Didalco Bolívar gobernó Aragua por 13 años, y sus victorias electorales, incluso con más de 70% de la votación, crearon el mito de que fue consecuencia del cambio de destino de los Tigres de Aragua. Sus sucesores, todos del PSUV, han tomado la camisa del equipo (Incluso cambiando su tradicional azulgrana por rojo) como fórmula de invencibilidad.

Sin embargo, Rafael Isea, Tareck El Aissami y Marcos Torres (Y vayan anotando a Karina Carpio), tienen otras dos cosas en común: Son del PSUV y ninguno si quiera llegó a postularse a la reelección.

¿Qué tiene él que no tenga yo? Era el título de una canción de Dany Rivera, y que perfectamente está en la cabeza de los Psuvistas cuando intentan compararse con Didalco ¿Qué salió mal, si yo me puse mi camisa de los Tigres? Aquí enumero algunas cosas que sabemos los aragüeños de verdad sobre el gobierno de Didalco.

• A pesar de su pelea con la familia Capriles, Didalco se la llevaba bien con todos las fuerzas vivas del Estado. Era político y nunca decía que no.

• El sistema de salud del Estado funcionaba. El hospital de niños de Los Samanes, que dejó Carlos Tablante, la red de ambulatorios como el ambulatorio del norte… Yo tenía seguro médico y prefería ir a sacarme una radiografía allí porque era más rápido que en el Centro Médico (Esperando la clave).

• Solucionó el problema del suministro del agua con el Acueducto Regional del Centro (También herencia de Tablante).

• Dio créditos, como a los fabricantes de muebles de madera de Magdaleno.

• Nadie le odiaba por tomarse una foto con Chávez, porque rara vez le cayó a palos a las marchas opositoras.

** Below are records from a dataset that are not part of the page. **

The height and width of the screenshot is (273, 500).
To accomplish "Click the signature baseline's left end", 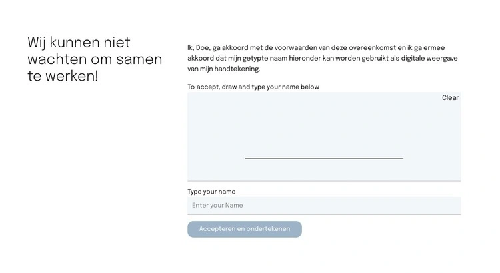I will (247, 158).
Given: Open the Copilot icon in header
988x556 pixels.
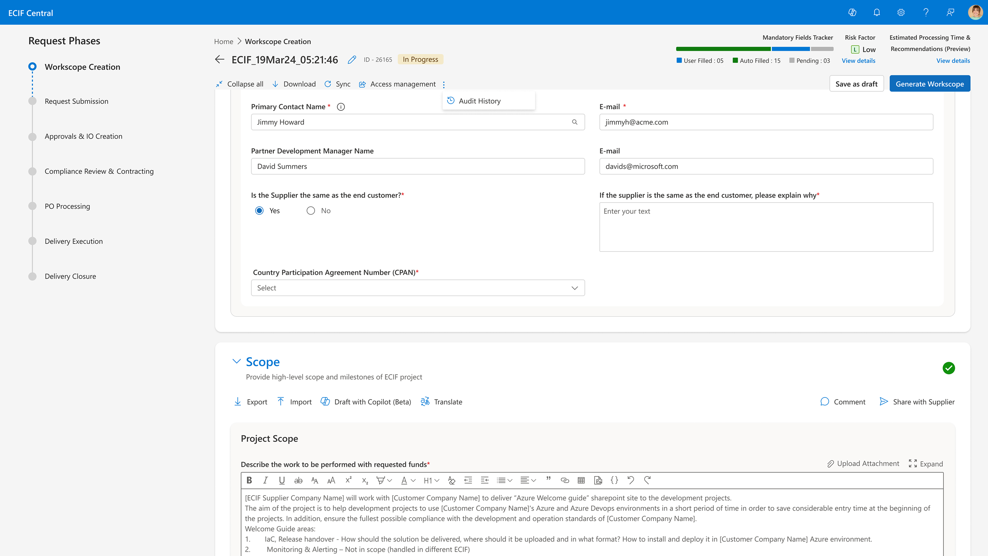Looking at the screenshot, I should pos(852,12).
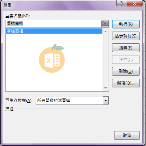Click the 巨集存放在(A) label

coord(19,101)
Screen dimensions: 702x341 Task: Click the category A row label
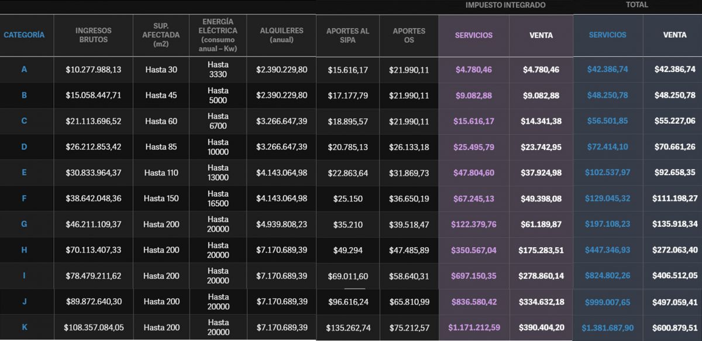tap(24, 70)
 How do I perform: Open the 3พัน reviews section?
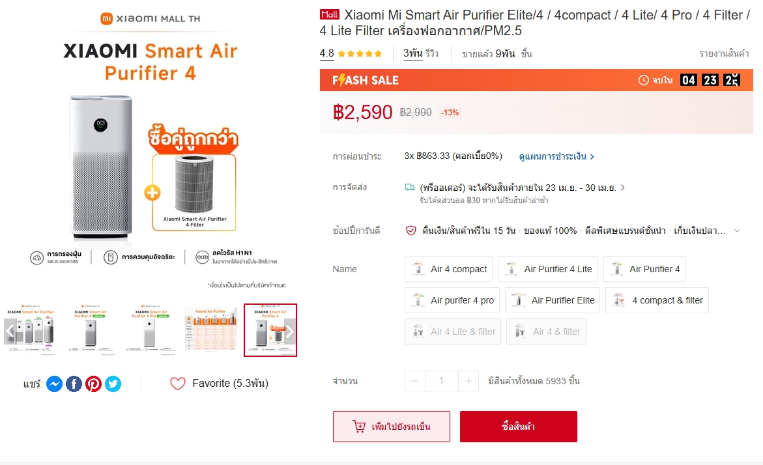pyautogui.click(x=420, y=53)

• Los escuadrones de la muerte, como el Grupo BOA, son censurables. Pero la delincuencia en Aragua no era “una vía férrea” que hoy recorre toda Latinoamérica.

• Hizo poco para haber gobernado 13 años, pero se ocupaba de los problemas más importantes de los barrios. Eso es lo que da votos, no invertir el erario público en subsidiar deportes profesionales.

• Hubo visión de ciudad. Fue en su gobierno cuando se crearon algunos proyectos como el Metro Aragua o el área metropolitana de Maracay (Que componía la ampliación de las avenidas Aragua y Casanova Godoy), y que por no ser del partido de gobierno -solo un aliado- no recibieron presupuesto. Un buen ejemplo fue la Copa América: El gobierno nacional no construyó estadios ni en Maracay ni en Valencia.

Desde el año 2009 el PSUV ha gobernado ininterrumpidamente el estado Aragua. Todos han ido al matadero de la reelección. Ninguno es recordado con cariño.

Tal vez porque ninguno quiso hacer gobierno, solo aparecer en medios bailando la burriquita (Como Marcos Torres), y no quieren entender que Tigres de Aragua es un equipo profesional, forma parte de la industria del entretenimiento y que incluso, en su época de empresa privada, ganó 3 títulos en 17 años.

Tigres de Aragua fue exitoso durante la Dinastía porque la gobernación no intervenía, se administró como empresa privada y pudo generar ingresos propios que le permitieron crecer como franquicia. Es la política, la misma que arruinó Cantv, Corpoelec, Pdvsa y prácticamente todo lo que tocó, la que tiene a los Tigres en 8 años de decadencia.

Y muchos de los responsables de este desastre no solo siguen dentro del equipo. Ahora tienen más poder. Una persona cuya filosofía es esperar que el Estado le transfiera, no puede cambiar para bien el destino de un equipo que llegó a ser el más exitoso del deporte nacional.

Porque no quieren entender que las empresas privadas pagan impuestos, y que el Estado vive de la gente, no al revés. Políticamente, el chavismo sigue en el año 27 antes de Cristo.

Y pueden hacer toda la propaganda que quieran, pero los problemas de los Tigres son profundos y no se tapan con pintura.